Now, what happened to that young lady is horrible, terrible, and I’m so glad she is still alive, as of this writing. But having something similar happen at a hospital where I was working many, many years ago, there can also be a lighthearted, yet still tragic, side.

To Wit

I was working part-time as an RN in the critical care unit of a small Connecticut hospital when a code blue was sounded from the medical step-down unit next door. Code blues then, as often now, signal that a patient has become suddenly ill and needs the immediate attention of a team of cardiorespiratory professionals.

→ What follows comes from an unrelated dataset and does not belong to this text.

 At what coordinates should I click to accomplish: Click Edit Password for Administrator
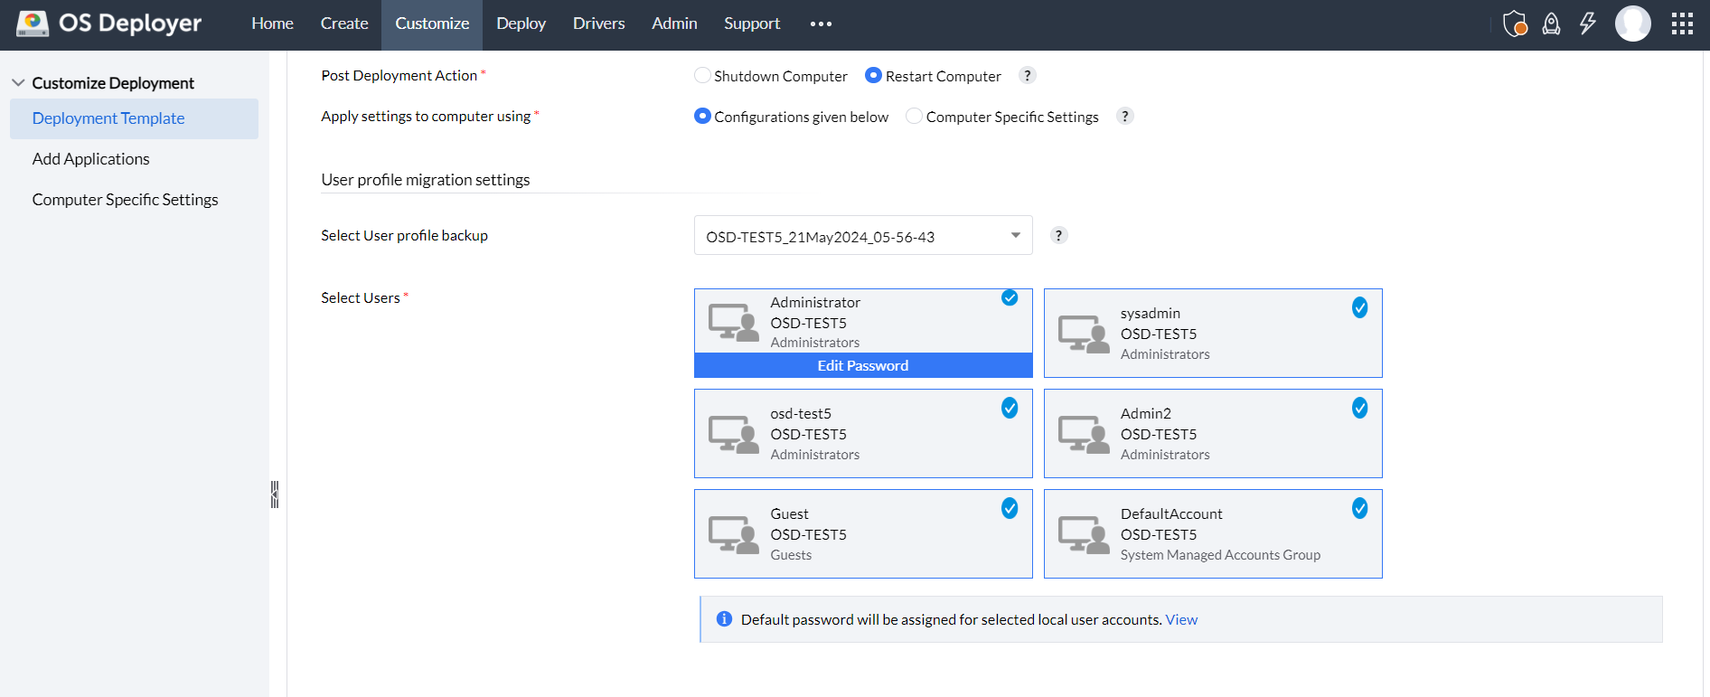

One or more ICU nurses typically attended codes back then, and this particular time I went.

I worked with the physicians, nurses, and other team members in a crowded semi-private room to resuscitate an older woman whose heart and breathing had stopped. At one point I and another nurse wheeled the woman’s roommate, in her bed, into the hallway, to shield her somewhat from the frantic goings-on in the room. I explained that we were doing everything we could to save the woman. The roommate nodded understanding, but she was obviously concerned.

Back in the room we worked and worked, but to no avail. We couldn’t get her heart restarted, and she had no blood pressure. Her own physician ran the code; she happened to have been on the unit at the time. She and I had known each other several years at that point, so I wasn’t surprised when changes in her voice and countenance signaled that she was transitioning from an intense, let’s-do-this approach to one of acceptance of the reality of a life ending. She looked at me with a I think I should call it kind of look, and I responded with a look of Yes, it’s time.

“Okay, that’s enough,” she said. She declared the time of death and went to call the family. The rest of us began the post-code cleanup process, but it was dinnertime and trays needed to be passed around to the other patients. The unit’s head nurse told her staff to pass trays quickly and then finish the cleanup. I headed back to ICU, but on the way I explained to the roommate what had happened. “Oh, I’m so sorry,” she said, “she seemed nice.”

This Is Where It Gets Interesting

I had been back in ICU for probably ten minutes, when I decided to help the step-down unit and start cleaning up in the code room. We were slow in the unit, so why not? What I saw at the bedside compelled me to alert the physician; let’s call her Maggie. (I called nearly all physicians by their first name once I got to know them.)

“Maggie, It’s Andy. I’m with the patient we just coded, and I think you should get up here. She’s still breathing.”

“I’m sure she’s not breathing, Andy, it’s probably just agonal respirations.” Now, I had been around the block a few times, and I knew agonal respirations from normal respirations. Agonal respirations are quasi-breaths that can occur after death. They tend to be abrupt, almost a gasp, and are the result of a reflex of the brainstem in the last biochemical throes of life. These were most certainly not agonal respirations.

“I don’t think so, Maggie. Her respiratory rate is 24…”

“What?”

“… and her pulse is 90.”

“But I already called the family!”

“Uhhh.”

“I called the funeral home too.” Maggie was becoming distraught. “They’re on their way over now! What am I supposed to tell them?”

“Well, I gotta tell ya, I don’t think they’ll take her like this.”

I had already put the woman back on oxygen by this point and had assessed her vital signs, and Maggie arrived moments later. She stood on the other side of the bed from me, and we both looked down at the lady, whose color had perked up and who continued to breathe pretty well for someone who had been pronounced dead not long ago.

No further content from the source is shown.